This film from 1979 is one of the many westerns produced by the DDR (East Germany) to provide an alternative history of the American West. In this case the story is set in 1850 and it is the British who are colonising Ohio, taking land from the Indians. A raiding party takes the young son of a family making its home in the backwoods. He is to be the replacement for a dead son and will be raised as a boy in the tribe.
After an initiation ceremony, he is accepted as an ‘Indian’ and, although initially a reluctant addition to the tribe, he grows up to accept his place. When in young adulthood he faces the choice of returning to the white folks, he has a dilemma about where he belongs.

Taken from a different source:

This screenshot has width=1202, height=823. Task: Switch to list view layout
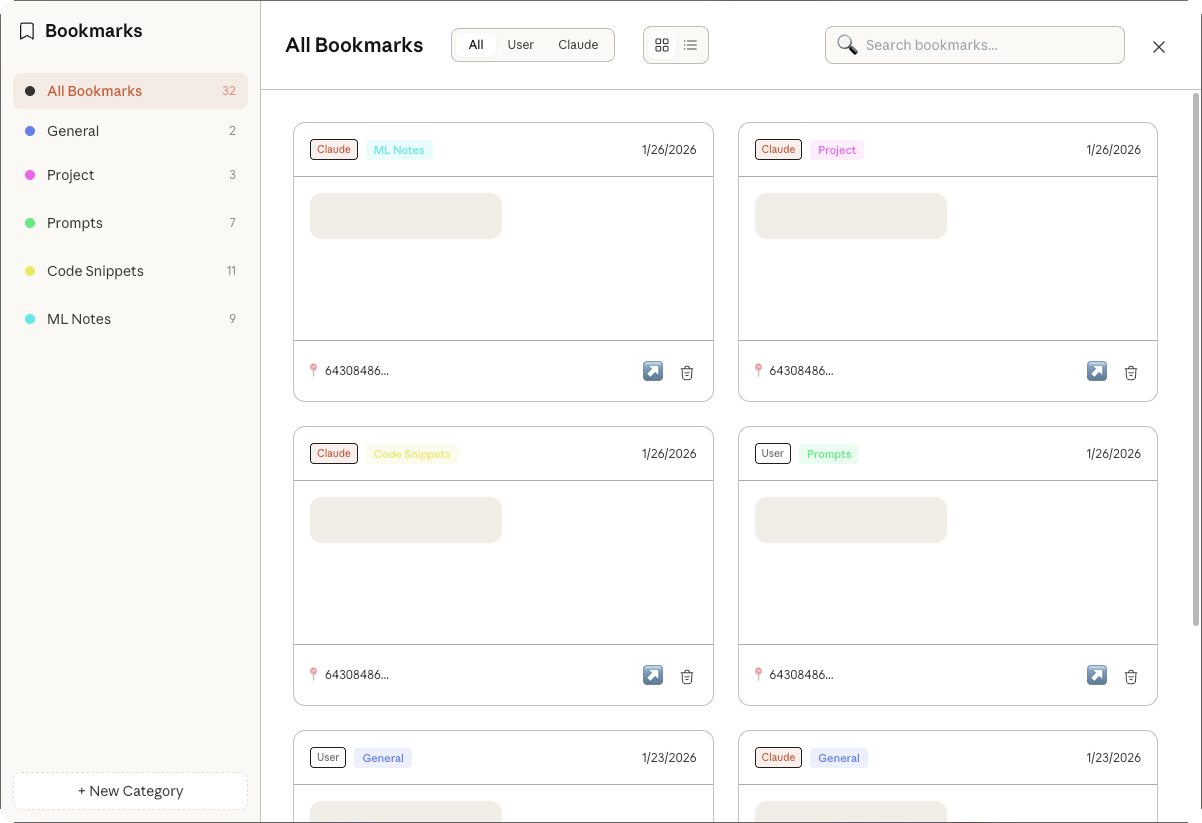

The film is in German throughout which makes the British scenes interesting, but the story does avoid making one side the ‘goodies’ and the other the ‘baddies’; this was the sort of thing I was used to as a child. The British soldiers, when captured by a combination of French soldiers and the Indians, are treated cruelly. The young boy witnesses their treatment and is relieved to be spared. On the other hand, the community into which he is accepted is caring and his upbringing is loving. How a young man is supposed to reconcile this life across two very different cultures is hard to know.
This is a film to make you think about what builds an identity and where loyalty should lie. It also addresses issues of when a person switches allegiance. Is it when you know the new group meet your needs? Is it all to do with familiarity? Is it indoctrination?
‘Blauvogel’ is in my hinterland. What’s in yours?